これでいい、これでいいと、自分に言い聞かせる。私は世界を滅ぼす悪役、彼はそんな私を殺し、その首を掲げて讃えられるべき存在。それでいいのだ、始めからそうだったはずなのだ。
私は、人ではない。元々はそうじゃなかったかもしれないけど、もうそんなことは思い出せやしない。沢山の国を壊して、それ以上に沢山の人を殺しまくった。だから私はもう、人ではない。
「イグニスさん」
ほら、来た。

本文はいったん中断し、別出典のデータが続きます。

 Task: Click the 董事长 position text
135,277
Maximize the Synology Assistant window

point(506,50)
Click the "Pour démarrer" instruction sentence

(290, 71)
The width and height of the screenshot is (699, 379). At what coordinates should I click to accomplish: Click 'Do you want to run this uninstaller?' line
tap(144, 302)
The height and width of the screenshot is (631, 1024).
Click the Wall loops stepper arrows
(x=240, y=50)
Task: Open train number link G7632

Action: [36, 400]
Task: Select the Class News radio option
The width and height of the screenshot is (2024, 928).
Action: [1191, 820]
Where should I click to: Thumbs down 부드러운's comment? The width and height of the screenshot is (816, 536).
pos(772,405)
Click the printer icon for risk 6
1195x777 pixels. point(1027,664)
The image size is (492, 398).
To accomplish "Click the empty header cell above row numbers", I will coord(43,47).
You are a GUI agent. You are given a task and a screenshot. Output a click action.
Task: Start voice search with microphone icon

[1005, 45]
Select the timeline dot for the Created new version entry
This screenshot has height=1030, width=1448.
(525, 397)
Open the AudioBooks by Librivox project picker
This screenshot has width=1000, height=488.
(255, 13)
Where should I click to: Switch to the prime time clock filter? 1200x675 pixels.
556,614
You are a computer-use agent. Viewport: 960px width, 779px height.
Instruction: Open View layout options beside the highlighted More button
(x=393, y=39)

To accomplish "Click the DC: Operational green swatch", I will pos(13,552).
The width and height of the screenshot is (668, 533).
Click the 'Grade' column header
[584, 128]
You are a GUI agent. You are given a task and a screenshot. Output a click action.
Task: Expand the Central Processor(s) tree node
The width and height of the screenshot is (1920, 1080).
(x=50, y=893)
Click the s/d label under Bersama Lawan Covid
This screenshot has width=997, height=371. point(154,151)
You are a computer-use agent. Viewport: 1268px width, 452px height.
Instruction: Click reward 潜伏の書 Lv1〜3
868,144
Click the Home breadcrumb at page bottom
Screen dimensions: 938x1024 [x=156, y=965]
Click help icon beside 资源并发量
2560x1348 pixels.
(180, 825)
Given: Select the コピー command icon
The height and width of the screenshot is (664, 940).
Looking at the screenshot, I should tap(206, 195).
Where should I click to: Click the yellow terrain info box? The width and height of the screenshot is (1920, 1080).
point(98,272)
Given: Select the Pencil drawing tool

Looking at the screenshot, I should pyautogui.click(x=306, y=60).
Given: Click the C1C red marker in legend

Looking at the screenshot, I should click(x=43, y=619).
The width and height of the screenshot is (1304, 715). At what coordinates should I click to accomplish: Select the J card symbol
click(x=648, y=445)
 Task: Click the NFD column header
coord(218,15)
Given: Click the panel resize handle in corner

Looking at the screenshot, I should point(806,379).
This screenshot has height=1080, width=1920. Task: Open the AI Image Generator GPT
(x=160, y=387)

やっぱり彼は勇者なのだ。世界を救うべく、私という悪を殺すために剣を振るう正義の象徴。私はこれを望んでいた、これこそが、私が今までやってきたことへの償いであり、唯一マシな報われる道なのだ。
彼は剣を鞘から抜き、そのまま私に近づいてくる。私が今からやるべきことはただ一つだ、めちゃくちゃに抵抗し、殺されたくない「フリ」をしながら戦う。派手に目立って適当に注目を集めたところで、彼に殺される。そうすれば私の役目は終わりで、晴れて初めて、彼の役に立つことができるのだ。だから──。
「助けに来たよ」
……は?
「うりゃああああああああっっ!」
一瞬遅れた、青く輝く雷を纏った彼は、そのまま剣を振るってきた。避けることは容易い……いや、遅い。あまりにも遅すぎる。もしや、もしや……わざと避けさせた?
「ふん、はっ、どぉっ!」
やはり遅い、いくらでも隙がある。彼の太刀筋はこんなに乱暴だったか? こんなに、剣を握り始めた子供のような太刀筋だったか? いいやそんなことはない、彼は、彼は勇者だ!
「ぐほっ……」
振るった尻尾が脇腹に突き刺さり、彼は吹っ飛んでいく。やはり、弱い。どういうことだ? というか、殺気から一切攻撃をしてこない! 何がしたいんだ、まさか本当に助けるつもりなのか?
「……怒ってるよね、いいよ」
瓦礫の中から起き上がり、彼は言う。
「全部、俺にぶつけてよ……!」
その表情は勇者とは思えないほど、必死で余裕のない感じだった。ただ、本気で自分の目の前にいる化け物を、助けようとしている顔であった。